Slide 19Rules for Response Prevention Washer Patients not allowed to utilize water on their body Bath powder and antiperspirants are allowed unless they decrease defilement concerns Shaving is finished by electric shaver Supervised showers happen like clockwork for 10-min. Formal washing of specific regions of the body is precluded Family individuals administer adherence to rules while patient is home Violations are accounted for to specialist In the last couple of sessions, reaction counteractive action prerequisites are casual to allow ordinary washing
Slide 20Rules for Response Prevention Checker No ceremonial checking is allowed One check (typical checking) is allowed Designated relative or companion oversees reaction anticipation adherence at home Therapist/chief is to remain with patient until desire to check reduces Violations of home practice are accounted for to advisor
Slide 21Guidelines for Constructing Imaginal Exposure Scenes Imaginal sessions ought to be roughly 45 min. in span; Present roughly six scenes of bit by bit expanding uneasiness bringing out potential; Include outer boosts and interior/psychological or physiological reactions in the dreaded scene.
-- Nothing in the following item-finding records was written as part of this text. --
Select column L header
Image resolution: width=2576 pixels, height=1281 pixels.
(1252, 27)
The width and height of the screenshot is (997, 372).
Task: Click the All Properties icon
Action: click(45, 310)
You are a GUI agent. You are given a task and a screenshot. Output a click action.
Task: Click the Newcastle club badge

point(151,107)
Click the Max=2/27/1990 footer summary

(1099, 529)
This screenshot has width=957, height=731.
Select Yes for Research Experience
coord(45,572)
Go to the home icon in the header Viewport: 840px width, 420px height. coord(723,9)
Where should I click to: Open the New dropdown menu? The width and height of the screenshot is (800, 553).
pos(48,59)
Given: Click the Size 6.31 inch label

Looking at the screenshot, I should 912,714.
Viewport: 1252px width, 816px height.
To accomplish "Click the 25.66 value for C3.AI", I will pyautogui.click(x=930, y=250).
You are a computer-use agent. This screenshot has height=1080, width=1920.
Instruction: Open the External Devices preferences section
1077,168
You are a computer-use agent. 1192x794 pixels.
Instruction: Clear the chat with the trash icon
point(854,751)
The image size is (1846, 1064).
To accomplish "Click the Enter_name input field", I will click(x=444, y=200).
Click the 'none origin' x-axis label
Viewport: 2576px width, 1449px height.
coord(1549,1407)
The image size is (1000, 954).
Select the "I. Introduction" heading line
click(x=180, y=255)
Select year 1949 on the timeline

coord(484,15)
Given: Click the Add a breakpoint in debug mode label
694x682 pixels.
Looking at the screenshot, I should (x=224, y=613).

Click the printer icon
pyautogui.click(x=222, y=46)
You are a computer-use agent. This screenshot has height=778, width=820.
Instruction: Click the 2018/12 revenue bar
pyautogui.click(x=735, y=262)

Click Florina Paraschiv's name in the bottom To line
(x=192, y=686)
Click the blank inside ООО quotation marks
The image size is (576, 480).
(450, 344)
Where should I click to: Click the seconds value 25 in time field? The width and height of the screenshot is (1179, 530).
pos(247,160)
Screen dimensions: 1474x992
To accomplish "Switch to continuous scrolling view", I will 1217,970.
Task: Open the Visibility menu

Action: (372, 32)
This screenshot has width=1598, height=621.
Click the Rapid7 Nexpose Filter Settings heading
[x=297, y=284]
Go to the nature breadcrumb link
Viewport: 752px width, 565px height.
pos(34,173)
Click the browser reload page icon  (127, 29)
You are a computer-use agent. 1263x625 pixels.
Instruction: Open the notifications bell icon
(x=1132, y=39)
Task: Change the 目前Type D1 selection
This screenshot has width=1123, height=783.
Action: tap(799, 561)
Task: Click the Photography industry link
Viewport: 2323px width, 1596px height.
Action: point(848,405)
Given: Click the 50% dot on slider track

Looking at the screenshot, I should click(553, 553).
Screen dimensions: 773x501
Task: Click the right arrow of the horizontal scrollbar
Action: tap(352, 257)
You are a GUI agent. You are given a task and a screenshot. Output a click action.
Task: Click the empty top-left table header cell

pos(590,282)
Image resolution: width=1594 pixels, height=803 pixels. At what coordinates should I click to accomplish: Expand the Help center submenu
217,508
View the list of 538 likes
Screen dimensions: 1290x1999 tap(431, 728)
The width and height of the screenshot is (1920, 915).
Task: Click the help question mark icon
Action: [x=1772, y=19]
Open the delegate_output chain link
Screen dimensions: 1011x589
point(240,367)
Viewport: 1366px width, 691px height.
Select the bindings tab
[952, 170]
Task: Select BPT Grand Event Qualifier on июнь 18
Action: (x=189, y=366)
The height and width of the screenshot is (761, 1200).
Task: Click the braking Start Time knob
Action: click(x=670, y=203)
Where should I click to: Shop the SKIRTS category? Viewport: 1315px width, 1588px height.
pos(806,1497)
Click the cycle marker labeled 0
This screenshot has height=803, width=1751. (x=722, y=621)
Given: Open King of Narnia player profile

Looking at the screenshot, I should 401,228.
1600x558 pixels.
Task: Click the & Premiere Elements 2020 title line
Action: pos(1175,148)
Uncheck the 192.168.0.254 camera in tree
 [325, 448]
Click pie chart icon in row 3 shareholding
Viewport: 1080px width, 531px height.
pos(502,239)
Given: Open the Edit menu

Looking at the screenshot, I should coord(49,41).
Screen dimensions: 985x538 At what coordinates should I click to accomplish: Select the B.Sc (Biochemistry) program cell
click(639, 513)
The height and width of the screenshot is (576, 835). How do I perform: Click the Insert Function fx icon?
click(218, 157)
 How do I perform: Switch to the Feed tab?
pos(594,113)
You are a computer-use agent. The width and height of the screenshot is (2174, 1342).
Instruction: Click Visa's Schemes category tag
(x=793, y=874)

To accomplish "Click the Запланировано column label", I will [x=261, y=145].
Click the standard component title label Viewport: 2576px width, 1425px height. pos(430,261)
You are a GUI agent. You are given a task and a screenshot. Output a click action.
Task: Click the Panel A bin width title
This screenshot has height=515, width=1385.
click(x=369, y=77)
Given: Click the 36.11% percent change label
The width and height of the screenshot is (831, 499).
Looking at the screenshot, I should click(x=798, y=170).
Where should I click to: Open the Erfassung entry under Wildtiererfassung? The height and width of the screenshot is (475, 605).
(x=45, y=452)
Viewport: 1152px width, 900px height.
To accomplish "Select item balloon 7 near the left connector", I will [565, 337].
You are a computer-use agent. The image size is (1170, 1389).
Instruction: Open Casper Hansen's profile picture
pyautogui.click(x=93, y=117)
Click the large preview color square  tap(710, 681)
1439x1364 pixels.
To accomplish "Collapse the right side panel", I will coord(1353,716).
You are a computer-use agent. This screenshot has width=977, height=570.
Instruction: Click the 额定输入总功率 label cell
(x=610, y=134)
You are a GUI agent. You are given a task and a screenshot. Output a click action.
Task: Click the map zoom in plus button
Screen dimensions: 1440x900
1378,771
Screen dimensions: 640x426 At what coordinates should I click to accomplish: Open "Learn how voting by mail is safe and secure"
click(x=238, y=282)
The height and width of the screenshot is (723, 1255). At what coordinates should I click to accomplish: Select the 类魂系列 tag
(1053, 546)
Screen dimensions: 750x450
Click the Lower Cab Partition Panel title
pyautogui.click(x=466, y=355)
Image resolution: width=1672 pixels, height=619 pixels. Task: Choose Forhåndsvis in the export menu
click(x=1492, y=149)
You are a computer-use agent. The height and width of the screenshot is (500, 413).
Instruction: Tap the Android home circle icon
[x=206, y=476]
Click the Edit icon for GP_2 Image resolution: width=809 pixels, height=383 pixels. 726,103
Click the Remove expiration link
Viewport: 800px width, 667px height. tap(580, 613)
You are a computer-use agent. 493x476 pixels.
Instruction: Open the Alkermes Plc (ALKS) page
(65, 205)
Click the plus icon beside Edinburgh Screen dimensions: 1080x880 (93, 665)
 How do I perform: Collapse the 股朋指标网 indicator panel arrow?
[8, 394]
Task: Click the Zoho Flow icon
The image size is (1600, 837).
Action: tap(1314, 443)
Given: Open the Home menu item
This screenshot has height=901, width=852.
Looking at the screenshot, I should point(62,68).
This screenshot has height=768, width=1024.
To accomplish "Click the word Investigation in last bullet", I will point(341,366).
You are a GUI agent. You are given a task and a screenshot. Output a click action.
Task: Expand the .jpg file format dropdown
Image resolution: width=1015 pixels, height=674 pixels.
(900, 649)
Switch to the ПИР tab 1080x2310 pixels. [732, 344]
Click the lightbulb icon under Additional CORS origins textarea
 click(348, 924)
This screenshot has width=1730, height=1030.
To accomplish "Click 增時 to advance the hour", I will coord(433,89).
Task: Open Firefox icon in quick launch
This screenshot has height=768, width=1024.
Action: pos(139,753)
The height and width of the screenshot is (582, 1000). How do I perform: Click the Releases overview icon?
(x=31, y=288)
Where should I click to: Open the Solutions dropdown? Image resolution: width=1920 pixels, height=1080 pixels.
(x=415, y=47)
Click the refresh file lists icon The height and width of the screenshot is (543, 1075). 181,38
Slide 22Common Difficulties During ERP Non-consistence with reaction aversion guidelines Continued inactive shirking Arguing/recoiling about presentation/reaction counteractive action necessities Emotional over-burden Family responses
Slide 23Summary of Outcome for ERP (Foa et al, in press) Reviewed 18 investigations of ERP 83% reaction rate at posttreatment 76% reaction rate at development (Mean 9 months) Mean indication decrease was 46% at posttreatment
Slide 24Limitations of Exposure-Response Prevention for OCD Substantial treatment refusal rate Difficulty in transporting ERP to focuses that don't work in OCD (low generalizability); Low validity of ERP among specialists
Slide 25Limitations of Combined Treatment Studies for OCD Fails to give a decisive correlation of the relative short and long haul impacts of the individual monotherapies; Fail to enough look at whether joined treatment is better than either medication or ERP controlled alone Fail to sufficiently analyze backslide and the potential for ERP to diminish backslide
Slide 26NIMH Multicenter Study Sites Design Strengths Results
Slide 27NIMH Multicenter Study Results
Slide 28Moderators of Treatment Outcome Personality issue Pretreatment OCD seriousness Pretreatment wretchedness Outcome anticipations Compliance with treatment Strength of faith in mischief Comorbid tic disorders*
Slide 29Cognitive Therapy of OCD
Slide 30Cognitive Factors in OCD Overestimation of the significance of musings Distorted thinking Thought-activity combination Magical considering
Slide 31Cognitive Factors in OCD Responsibility Perfectionism Need for assurance Need to know Need for control
Slide 32Cognitive Factors in OCD Overinterpretation of risk Consequences of tension Anxiety is perilous Anxiety will keep me from working
Slide 33Empirical Support for Cognitive Interventions LaDouceur et al (1996) Van Oppen et al (1995)
Slide 34Comparison Trial of ERP and Cognitive Therapy Data taken from Van Oppen et al (1995) Behavior Research and Therapy , 33, 379-390.